As president, most experts expect that he would ratchet up pressure on Moscow and work in greater concert with European partners who are also taking a tougher line. “If Biden is elected, we will confront a consolidation of the West on an anti-Russian platform,” said Andrey Kortunov, head of the Kremlin-founded Russian International Affairs Council, to Bloomberg News.

Biden branded Trump “Putin’s puppy” in their first debate, while shrugging off a largely unproven Republican allegation that his son received an illicit $3.5 million payment from the wife of Moscow’s ex-mayor. In a CNN town hall last month, Biden labeled Russia an “opponent.” His 2011 visit to the Russian capital as vice president is still remembered for his perceived affront of telling opposition leaders that Putin should not run for president again (he’s now extended his rule until 2036). A future President Biden would have to reckon with the likely expiry of the New START accord, which limited the number of strategic nuclear warheads deployed by the United States and Russia. The Trump administration’s attempts to negotiate a new treaty have so far not yielded much fruit.

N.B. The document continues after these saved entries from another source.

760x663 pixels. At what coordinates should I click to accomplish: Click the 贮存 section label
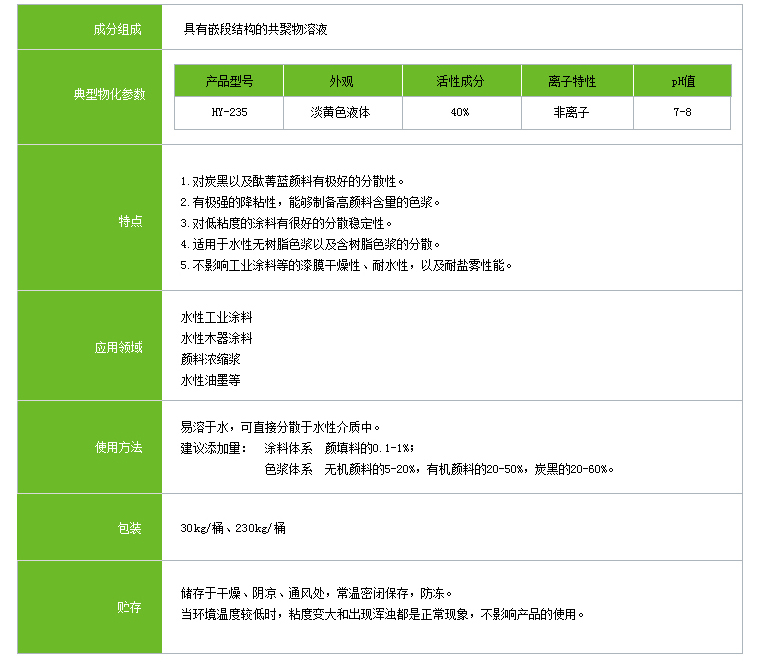point(129,606)
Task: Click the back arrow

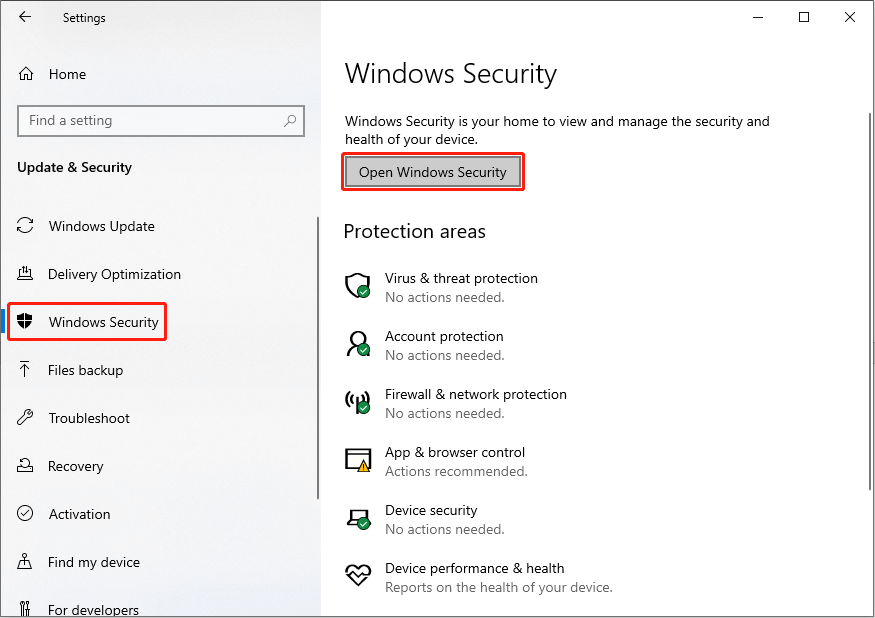Action: 24,17
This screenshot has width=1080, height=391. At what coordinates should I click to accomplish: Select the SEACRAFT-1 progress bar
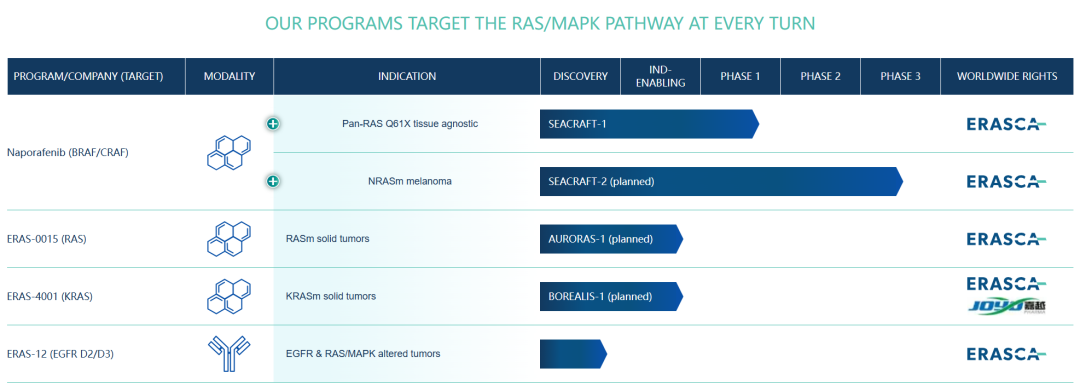(x=649, y=124)
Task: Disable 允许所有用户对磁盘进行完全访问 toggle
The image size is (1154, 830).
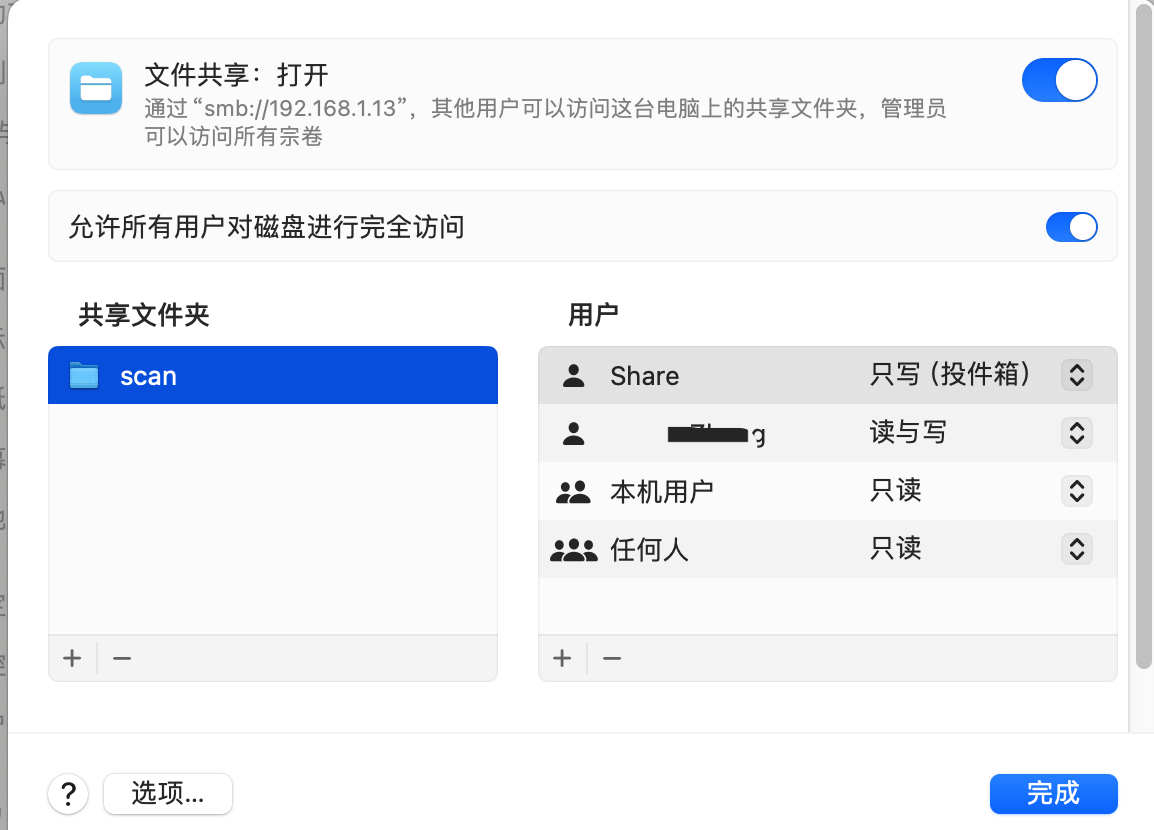Action: tap(1071, 227)
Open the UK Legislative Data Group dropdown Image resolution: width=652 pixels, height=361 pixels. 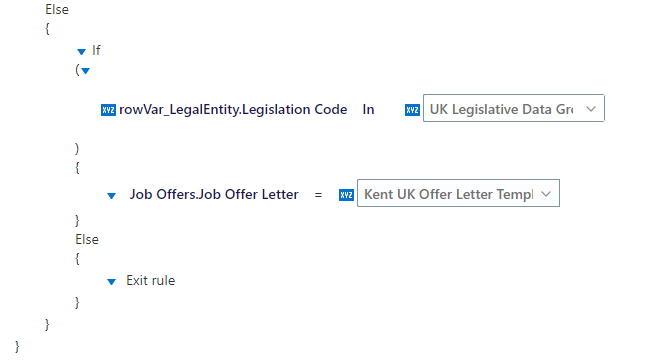point(514,108)
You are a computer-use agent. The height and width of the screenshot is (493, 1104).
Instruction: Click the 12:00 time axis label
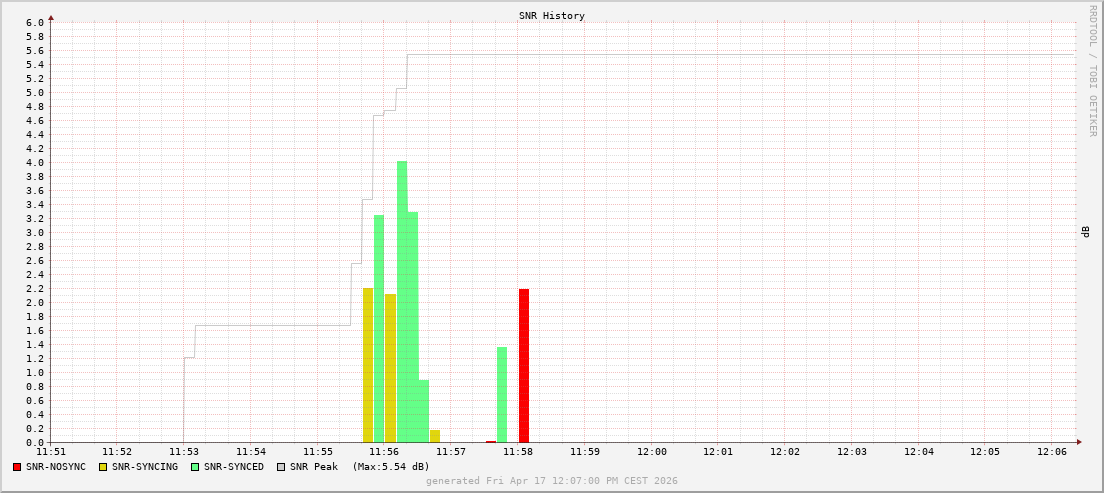pos(651,452)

“A Biden administration will confront Russian aggression from a position of strength, even as we work to maintain strategic stability,” campaign spokesman T.J. Ducklo told Axios last month. “Unlike this administration which has never taken the Russian threat seriously, Joe Biden will rally our allies to deter Russian aggression as a united front, and protect the interests of Western democracies.”

Other experts predict a gloomy future for Russia no matter who wins the November election. “Both outcomes would be bad for Russia,” said Dmitri Trenin of the Carnegie Moscow Center in a recent webinar. “I would expect further deterioration of the relationship. If Trump wins, the victory will be responded to by the U.S. Congress, and Russia will be punished for that victory severely — more so than in 2016. If Biden wins, he will show to the world that he’s no Putin puppet and that he will take Putin very seriously.”

That’s why an altogether different result may be most appealing for the Russians. “From a Russian perspective, the best outcome is a chaotic, contested election,” Polyakova said. That’s quite possible, given the real possibility that Trump may not accept defeat and may choose, instead, to litigate the election through the courts.

A crisis for American democracy — and the global despair over America that in some corners has already set in — may be a victory in and of itself for the Russian leadership. “There’s been a misconception of Russian strategy in general,” Polyakova said. “It’s about ensuring that the U.S. looks chaotic, badly managed and full of strife and unable to deal with problems abroad and at home.”

To that end, the Kremlin has hardly needed to lift a finger.